Взгляд императрицы проник в глубину грота, и она увидела на сиденье возле журчавшего ручейка пажа Николая Сергеевича. Зораида покоилась в его объятьях, опустив к нему на грудь головку, с которой было отброшено покрывало. Он держал ее руку в своей руке, она смотрела на него мечтательным взором, прислушиваясь к его словам любви, и подставляла свежие губы под его поцелуи.
Зораида первая заметила императрицу; испуганно вскрикнув, она вскочила, пурпуровая краска залила лицо, и, протягивая руки к государыне, она упала к ее ногам.
Поднялся и Николай Сергеевич; он побледнел и опустил глаза, увидев строгое лицо императрицы; но затем он выступил вперед и мужественно, твердым голосом проговорил:
— Должно быть, само Провидение приводит сюда вас, ваше императорское величество. То, что вы видели, не должно оставаться тайною для вас. Я люблю Зораиду и решил посвятить свою жизнь ее счастью. Я молю у вас, наша милостивая и благосклонная повелительница, августейшего покровительства моей любви.
— А ты, Зораида? — спросила Екатерина Алексеевна. — Впрочем, о чем мне спрашивать после того, что я видела!
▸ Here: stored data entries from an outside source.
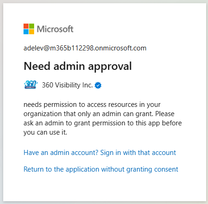Click the 360 Visibility Inc. publisher name
Image resolution: width=208 pixels, height=204 pixels.
(x=67, y=85)
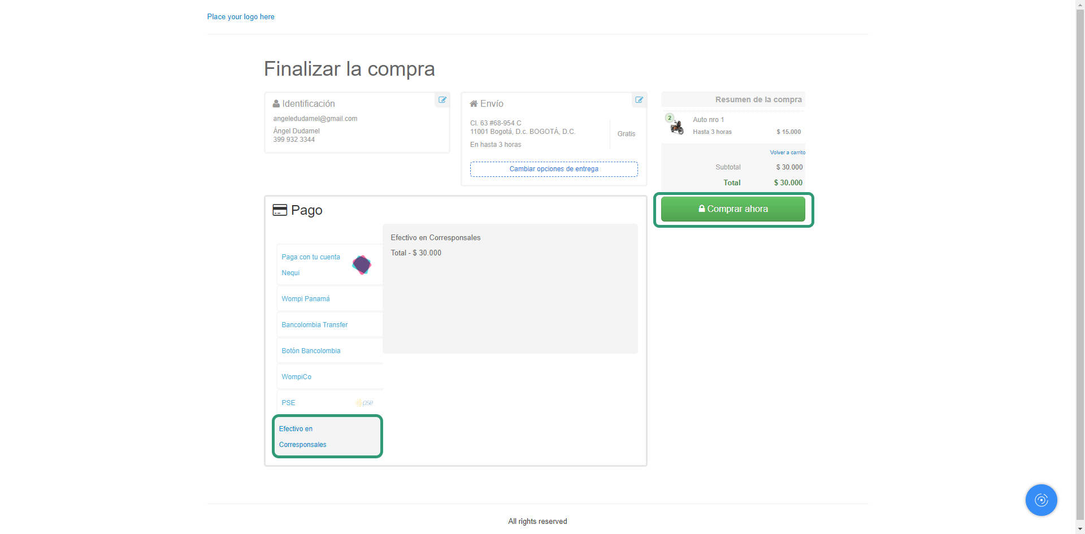Open the blue floating chat widget
The width and height of the screenshot is (1085, 534).
click(x=1041, y=500)
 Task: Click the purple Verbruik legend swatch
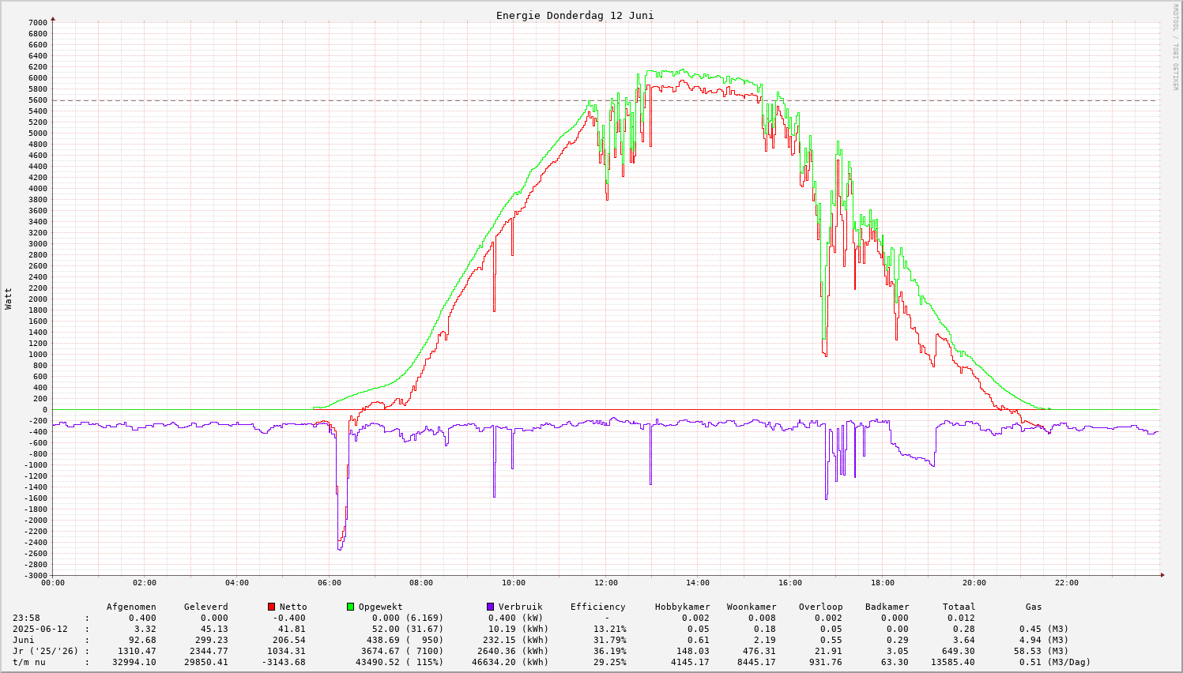pyautogui.click(x=491, y=607)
— Да, великая государыня, — сказала Зораида, не подымаясь с колен и смотря на императрицу полными слез глазами. — Да, я люблю его и не могу поступать иначе; это — моя участь, а ни один смертный не может избежать своей участи. И все же мне придется быть несчастной, все же придется умереть из‑за моей любви.
— Умереть? — воскликнул Николай, поднимая Зораиду и заключая ее в свои объятья. — Нет, ты должна жить, жить во имя светлого счастья для себя, а также и для меня. Моя любовь так велика и так сильна, что может быть залогом и твоего счастья.
— Глупые дети! — улыбаясь, сказала императрица. — Я должна бы пожурить вас, но едва ли могу сделать это, так как на мне лежит вина за то, что все это так произошло; мне следовало бы подумать о том, что ваши сердца найдут в этом саду друг друга. Увы! Я уже так далеко отошла от детства, что позабыла, где находятся его границы!